◆ Task statement ◆
Pick out each line below that contains the string "coordinates", treating uppercase and lowercase as distinct, and copy every such line.
--- start of Task inputs ---
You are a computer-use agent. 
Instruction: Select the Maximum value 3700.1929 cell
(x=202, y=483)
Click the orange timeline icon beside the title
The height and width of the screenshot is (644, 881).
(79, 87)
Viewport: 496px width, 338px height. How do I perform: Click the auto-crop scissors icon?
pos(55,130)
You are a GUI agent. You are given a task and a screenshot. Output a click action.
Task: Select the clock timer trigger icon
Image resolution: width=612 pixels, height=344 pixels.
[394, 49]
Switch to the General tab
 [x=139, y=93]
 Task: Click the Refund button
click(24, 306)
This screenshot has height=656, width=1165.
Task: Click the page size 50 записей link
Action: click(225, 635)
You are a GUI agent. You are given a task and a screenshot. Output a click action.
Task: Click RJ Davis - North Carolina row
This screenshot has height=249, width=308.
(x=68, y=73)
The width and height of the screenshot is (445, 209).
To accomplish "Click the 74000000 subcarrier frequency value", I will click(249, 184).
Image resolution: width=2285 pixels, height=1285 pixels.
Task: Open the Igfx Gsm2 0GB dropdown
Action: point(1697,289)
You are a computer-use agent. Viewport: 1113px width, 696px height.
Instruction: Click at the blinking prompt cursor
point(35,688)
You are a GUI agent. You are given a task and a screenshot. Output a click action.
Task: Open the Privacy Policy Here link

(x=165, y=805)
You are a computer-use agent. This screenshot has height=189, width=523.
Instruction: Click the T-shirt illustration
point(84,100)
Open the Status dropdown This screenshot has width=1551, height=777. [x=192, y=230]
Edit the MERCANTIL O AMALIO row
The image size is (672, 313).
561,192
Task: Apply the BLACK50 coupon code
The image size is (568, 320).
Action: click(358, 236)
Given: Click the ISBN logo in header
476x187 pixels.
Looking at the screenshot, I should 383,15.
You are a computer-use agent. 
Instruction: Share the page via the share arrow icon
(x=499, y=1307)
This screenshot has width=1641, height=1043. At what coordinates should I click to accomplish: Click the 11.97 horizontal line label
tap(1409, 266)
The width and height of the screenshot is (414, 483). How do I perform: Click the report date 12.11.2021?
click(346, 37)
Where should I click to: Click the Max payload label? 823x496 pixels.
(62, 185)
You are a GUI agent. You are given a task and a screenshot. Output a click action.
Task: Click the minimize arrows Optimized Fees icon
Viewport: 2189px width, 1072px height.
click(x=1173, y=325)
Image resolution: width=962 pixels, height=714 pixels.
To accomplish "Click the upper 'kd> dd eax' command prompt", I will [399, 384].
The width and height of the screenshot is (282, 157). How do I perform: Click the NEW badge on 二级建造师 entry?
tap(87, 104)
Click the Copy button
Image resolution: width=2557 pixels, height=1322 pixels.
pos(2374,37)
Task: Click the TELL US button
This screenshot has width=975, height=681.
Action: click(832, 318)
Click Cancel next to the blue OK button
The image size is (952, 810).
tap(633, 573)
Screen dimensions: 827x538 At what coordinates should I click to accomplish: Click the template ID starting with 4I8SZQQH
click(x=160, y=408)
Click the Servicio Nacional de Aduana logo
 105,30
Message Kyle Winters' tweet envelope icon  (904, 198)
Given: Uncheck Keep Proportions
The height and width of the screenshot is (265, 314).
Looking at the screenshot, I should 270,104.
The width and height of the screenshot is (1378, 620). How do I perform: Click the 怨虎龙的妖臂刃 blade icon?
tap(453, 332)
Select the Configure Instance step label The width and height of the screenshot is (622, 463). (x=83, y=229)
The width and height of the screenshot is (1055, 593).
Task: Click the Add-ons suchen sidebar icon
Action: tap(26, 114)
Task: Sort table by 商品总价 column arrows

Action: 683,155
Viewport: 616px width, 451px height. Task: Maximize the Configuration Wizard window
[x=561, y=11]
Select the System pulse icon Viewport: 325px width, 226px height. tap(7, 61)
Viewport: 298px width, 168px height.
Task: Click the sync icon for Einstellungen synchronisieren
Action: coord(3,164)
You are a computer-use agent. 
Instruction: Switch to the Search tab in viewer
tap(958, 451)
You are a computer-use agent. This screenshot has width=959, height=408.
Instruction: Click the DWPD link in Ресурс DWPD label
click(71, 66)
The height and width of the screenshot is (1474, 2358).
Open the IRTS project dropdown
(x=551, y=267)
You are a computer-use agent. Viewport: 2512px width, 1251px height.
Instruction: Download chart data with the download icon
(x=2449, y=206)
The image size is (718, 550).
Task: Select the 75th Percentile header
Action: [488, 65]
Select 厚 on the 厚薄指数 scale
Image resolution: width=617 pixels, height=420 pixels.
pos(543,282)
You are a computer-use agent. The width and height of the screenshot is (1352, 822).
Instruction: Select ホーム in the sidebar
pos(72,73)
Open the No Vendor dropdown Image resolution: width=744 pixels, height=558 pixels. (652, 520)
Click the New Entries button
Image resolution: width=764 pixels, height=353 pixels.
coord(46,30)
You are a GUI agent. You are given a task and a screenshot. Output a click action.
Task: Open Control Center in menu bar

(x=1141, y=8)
--- end of Task inputs ---
◆ Solution ◆
This screenshot has width=1641, height=1043. At what coordinates should I click to accomplish: Click the 11.97 horizontal line label
Screen dimensions: 827x538 At what coordinates should I click to accomplish: Click the template ID starting with 4I8SZQQH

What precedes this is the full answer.